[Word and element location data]
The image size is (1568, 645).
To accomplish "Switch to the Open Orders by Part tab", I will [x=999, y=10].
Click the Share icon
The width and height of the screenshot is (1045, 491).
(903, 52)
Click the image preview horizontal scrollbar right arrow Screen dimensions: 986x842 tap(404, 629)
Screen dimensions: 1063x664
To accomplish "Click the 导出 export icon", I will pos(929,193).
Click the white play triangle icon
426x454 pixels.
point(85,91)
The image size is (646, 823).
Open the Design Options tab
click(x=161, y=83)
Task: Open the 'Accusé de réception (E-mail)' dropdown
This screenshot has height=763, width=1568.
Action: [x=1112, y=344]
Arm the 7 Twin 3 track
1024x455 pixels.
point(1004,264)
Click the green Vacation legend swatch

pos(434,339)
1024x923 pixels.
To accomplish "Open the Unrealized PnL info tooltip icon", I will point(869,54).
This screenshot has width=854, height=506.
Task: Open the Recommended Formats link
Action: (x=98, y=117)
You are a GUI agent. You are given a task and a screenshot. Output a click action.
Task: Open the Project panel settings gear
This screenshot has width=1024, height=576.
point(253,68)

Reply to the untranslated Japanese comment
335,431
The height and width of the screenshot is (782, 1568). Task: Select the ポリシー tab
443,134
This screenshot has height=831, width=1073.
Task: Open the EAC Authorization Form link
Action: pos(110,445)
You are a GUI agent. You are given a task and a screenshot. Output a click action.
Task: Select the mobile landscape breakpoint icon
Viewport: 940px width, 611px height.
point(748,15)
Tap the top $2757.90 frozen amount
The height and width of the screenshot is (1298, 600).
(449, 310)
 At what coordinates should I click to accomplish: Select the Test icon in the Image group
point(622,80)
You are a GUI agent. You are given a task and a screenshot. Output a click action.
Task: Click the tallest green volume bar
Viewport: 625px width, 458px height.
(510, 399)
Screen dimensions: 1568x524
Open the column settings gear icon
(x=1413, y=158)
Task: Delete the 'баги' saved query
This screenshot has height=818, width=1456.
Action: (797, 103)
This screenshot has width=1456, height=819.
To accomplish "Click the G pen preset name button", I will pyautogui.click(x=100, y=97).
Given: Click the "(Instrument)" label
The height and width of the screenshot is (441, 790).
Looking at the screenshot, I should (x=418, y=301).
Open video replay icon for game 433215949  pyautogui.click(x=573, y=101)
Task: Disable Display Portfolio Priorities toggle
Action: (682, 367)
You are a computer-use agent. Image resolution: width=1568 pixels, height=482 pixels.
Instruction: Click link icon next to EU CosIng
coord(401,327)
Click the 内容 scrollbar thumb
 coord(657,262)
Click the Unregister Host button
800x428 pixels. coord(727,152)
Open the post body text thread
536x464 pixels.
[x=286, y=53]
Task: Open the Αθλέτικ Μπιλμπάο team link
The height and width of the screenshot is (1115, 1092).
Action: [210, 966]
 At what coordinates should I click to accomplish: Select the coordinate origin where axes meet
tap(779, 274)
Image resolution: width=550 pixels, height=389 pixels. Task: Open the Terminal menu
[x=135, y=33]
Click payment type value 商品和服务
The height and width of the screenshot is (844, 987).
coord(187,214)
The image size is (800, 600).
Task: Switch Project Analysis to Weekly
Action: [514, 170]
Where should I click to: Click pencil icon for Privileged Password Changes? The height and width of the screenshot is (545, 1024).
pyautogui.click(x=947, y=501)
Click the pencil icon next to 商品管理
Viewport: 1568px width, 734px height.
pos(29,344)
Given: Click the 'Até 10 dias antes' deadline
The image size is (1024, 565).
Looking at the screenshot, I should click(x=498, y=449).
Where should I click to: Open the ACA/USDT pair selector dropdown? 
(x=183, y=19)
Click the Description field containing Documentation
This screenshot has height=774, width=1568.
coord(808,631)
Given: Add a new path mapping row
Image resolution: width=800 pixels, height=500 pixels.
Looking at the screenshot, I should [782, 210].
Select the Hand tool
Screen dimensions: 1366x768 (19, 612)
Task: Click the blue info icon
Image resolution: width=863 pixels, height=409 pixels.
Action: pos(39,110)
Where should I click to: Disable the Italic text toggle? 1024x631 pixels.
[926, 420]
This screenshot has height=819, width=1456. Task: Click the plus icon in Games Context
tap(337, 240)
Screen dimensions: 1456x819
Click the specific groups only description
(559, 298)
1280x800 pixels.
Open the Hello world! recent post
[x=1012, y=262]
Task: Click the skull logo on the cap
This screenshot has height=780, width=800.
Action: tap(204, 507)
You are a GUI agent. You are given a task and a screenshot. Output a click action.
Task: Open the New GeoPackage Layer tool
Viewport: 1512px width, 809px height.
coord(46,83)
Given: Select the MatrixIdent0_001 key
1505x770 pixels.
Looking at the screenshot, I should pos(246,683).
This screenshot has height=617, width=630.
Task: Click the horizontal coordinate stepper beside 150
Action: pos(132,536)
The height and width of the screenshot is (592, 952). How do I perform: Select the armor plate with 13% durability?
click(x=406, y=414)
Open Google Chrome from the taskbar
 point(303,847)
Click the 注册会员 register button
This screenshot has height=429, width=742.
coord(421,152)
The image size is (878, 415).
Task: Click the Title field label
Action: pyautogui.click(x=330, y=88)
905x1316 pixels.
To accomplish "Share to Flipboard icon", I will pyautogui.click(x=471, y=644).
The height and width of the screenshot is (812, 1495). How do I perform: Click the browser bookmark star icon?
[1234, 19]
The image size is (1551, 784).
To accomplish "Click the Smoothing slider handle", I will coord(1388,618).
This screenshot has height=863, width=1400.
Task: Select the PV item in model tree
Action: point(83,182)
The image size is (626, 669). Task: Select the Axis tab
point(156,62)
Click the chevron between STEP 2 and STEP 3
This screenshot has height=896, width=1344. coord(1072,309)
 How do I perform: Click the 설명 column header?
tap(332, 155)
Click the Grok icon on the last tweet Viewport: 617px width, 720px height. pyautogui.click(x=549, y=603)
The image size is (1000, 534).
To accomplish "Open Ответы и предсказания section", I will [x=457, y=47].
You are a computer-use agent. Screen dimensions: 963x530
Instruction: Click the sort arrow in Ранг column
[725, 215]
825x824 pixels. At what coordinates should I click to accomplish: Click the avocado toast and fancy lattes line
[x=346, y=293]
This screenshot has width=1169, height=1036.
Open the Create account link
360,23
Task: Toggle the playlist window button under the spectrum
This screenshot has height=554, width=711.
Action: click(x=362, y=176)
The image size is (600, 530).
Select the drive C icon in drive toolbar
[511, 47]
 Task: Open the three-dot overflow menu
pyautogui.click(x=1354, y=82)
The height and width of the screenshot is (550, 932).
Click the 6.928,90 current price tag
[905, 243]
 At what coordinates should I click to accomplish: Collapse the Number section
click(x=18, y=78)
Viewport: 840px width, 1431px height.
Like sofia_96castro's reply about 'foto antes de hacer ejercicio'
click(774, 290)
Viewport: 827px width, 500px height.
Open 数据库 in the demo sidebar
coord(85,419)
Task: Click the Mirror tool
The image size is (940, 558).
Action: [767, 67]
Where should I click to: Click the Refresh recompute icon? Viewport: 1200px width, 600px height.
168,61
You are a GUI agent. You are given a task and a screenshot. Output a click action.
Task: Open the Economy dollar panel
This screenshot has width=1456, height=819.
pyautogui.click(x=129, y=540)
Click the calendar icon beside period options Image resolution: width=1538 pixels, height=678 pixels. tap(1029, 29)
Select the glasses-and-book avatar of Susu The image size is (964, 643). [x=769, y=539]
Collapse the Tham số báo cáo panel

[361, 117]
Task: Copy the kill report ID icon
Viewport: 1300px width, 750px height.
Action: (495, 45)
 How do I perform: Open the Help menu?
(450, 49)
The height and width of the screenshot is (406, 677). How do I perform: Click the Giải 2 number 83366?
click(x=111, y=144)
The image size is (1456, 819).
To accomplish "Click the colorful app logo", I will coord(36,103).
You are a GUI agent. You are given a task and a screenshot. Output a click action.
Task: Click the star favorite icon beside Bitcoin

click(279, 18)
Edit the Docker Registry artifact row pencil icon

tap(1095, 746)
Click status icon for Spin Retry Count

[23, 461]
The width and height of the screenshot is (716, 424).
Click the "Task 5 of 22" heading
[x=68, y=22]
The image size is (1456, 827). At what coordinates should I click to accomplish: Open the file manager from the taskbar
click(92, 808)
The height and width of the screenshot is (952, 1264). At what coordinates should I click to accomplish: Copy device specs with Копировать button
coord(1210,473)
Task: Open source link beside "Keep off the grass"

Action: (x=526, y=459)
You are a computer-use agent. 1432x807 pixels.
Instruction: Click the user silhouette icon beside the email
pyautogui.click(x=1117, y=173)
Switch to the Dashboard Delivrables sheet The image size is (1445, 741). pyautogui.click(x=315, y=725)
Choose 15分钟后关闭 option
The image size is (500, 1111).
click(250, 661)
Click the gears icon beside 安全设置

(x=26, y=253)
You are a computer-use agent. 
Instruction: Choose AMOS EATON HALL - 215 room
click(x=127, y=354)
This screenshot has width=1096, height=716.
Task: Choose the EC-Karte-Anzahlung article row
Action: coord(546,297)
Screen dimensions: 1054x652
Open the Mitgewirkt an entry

#### [EXERCISE PROMPT]
Copy out the items from the line with "Open video replay" to the line with "[x=135, y=33]", switching "Terminal menu" to "Window menu" and leaving everything else the same.

#### [FINISHED EXERCISE]
Open video replay icon for game 433215949  pyautogui.click(x=573, y=101)
Task: Disable Display Portfolio Priorities toggle
Action: (682, 367)
You are a computer-use agent. Image resolution: width=1568 pixels, height=482 pixels.
Instruction: Click link icon next to EU CosIng
coord(401,327)
Click the 内容 scrollbar thumb
 coord(657,262)
Click the Unregister Host button
800x428 pixels. coord(727,152)
Open the post body text thread
536x464 pixels.
[x=286, y=53]
Task: Open the Αθλέτικ Μπιλμπάο team link
The height and width of the screenshot is (1115, 1092).
Action: [210, 966]
 At what coordinates should I click to accomplish: Select the coordinate origin where axes meet
tap(779, 274)
Image resolution: width=550 pixels, height=389 pixels. Task: Open the Window menu
[x=135, y=33]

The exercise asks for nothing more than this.